|Thesis abstract: |
Academic and industrial research in the field of high-speed Nyquist-rate Digital-to-Analog Converters (DACs) is pushed forward today by the growing interest in multi-carrier multi-band transmitters, for both wireless and wireline systems. In particular, several communications standards have been recently developed requiring a DAC in the transmitter path with a sampling frequency in the GS/s range, while posing, at the same time, extremely stringent constraints on resolution, linearity and power.
In this framework, essential objective of the research activity has been the definition and the development of new design methodologies and techniques for the realization of high-speed high-performance DACs suitable for the integration in ultra-scaled CMOS technologies, which allow overcoming the fundamental trade-offs limiting performances. In particular, a new digital technique for the linearization of DAC static characteristic has been introduced, which is based on the extensive use of digital LMS adaptive filtering. As static non-linearity due to analog circuits impairments is canceled out in digital domain, a design full-oriented at optimizing high-frequency performances is allowed.

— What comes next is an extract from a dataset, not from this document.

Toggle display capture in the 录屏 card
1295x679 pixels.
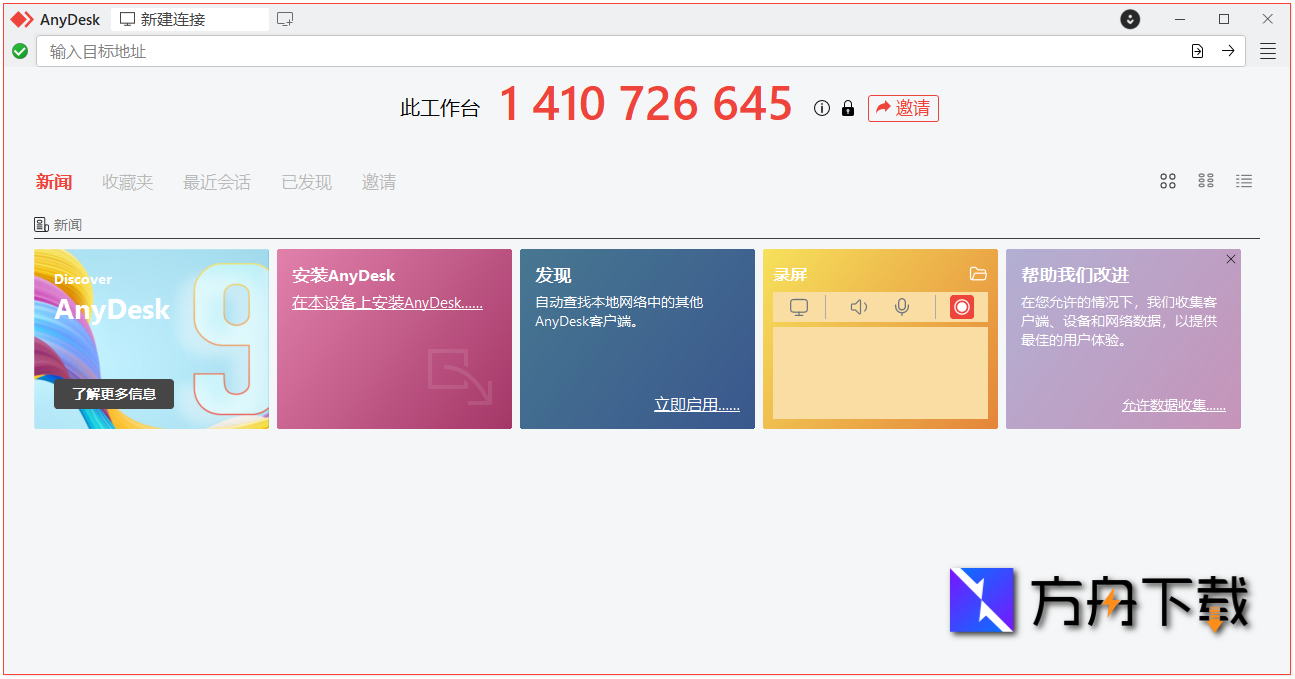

Furthermore, the digital style of the proposed method particularly benefits from technology scaling in terms of area and power consumption.
To demonstrate its effectiveness, the proposed technique has been applied to the design of a 10-bit 2.5-GS/s current-steering DAC in 28-nm CMOS, to be integrated in the baseband section of a 60-GHz transmitter. Simulation results show a linearity improvement ranging from 26dB at DC to 15dB at the highest input frequency, leading to a DAC SFDR greater than 65dB across the entire Nyquist bandwidth.